Barnaby Briggs (Assistant Chief Fire Officer) informed the Committee that the report covered the Covid-19 pandemic. He noted that the incident mentioned in 3.4.2 was an ongoing investigation in another Brigade but there was no suggestion of equipment failure or other fault.
In relation to Warwickshire, the HSE (Health and Safety Executive) and HMICFRS (HM Inspectorate of Constabulary and Fire & Rescue Services) had both been complementary and had praised the WFRS Covid-19 working arrangements. Barnaby Briggs noted that the two RIDDORs (Reporting of Injuries, Diseases and Dangerous Occurrence Regulations) in 8.1 of the report, involved breathing apparatus used in controlled training environments, which is more continuously used than the equipment used in conventional operational settings so faults identified in the training environment help to provide a warning of what might happen in operational settings. Barnaby Briggs praised the work of Occupational Health (who had continued with the face to face and medical special screening, that they are required to do by law, to keep the fire service going) and Health and Safety teams over the past year.
The Chair praised the work of the fire service following the fire in Leamington.
Councillor Kettle raised the issue of trying not to contaminate water courses when trying to put out a fire in high-risk areas, for example the Ettington Recycling Centre fire.

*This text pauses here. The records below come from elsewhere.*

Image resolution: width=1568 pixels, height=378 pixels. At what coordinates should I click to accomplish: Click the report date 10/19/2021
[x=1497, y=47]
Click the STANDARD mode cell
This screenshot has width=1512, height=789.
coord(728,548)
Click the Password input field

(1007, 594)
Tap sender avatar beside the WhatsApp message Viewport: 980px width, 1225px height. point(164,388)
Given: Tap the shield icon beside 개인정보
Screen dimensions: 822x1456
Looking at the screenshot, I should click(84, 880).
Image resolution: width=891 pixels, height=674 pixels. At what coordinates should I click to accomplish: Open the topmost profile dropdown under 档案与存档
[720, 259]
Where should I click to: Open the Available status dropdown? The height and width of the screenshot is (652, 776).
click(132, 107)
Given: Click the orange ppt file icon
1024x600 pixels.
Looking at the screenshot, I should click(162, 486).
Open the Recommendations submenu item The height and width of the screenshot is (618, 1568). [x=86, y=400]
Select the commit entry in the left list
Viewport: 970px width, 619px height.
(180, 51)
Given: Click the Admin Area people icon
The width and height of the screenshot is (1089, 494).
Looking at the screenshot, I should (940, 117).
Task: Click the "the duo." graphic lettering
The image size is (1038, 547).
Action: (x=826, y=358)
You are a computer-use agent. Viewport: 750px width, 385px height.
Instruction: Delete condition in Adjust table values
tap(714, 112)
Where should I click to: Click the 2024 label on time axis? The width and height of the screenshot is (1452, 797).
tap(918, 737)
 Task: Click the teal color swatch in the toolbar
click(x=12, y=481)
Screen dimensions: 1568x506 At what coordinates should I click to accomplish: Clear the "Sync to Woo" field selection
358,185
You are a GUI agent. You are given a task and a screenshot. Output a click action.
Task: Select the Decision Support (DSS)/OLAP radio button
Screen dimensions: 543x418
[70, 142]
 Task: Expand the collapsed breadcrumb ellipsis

Barnaby Briggs confirmed that the post fire contamination mentioned in the report was smoke absorbed by the fire fighter’s clothes but that contamination from firefighting activities was always a concern. For significant fires (like Ettington), a discussion is normally held with Public Health England (for air contaminants) and the Environment Agency (for water course contaminants) to decide the best course of action.
The Chair noted the complexity of issues that firefighters deal with, especially in difficult locations.
That the Staff and Pensions Committee notes and comments upon the report.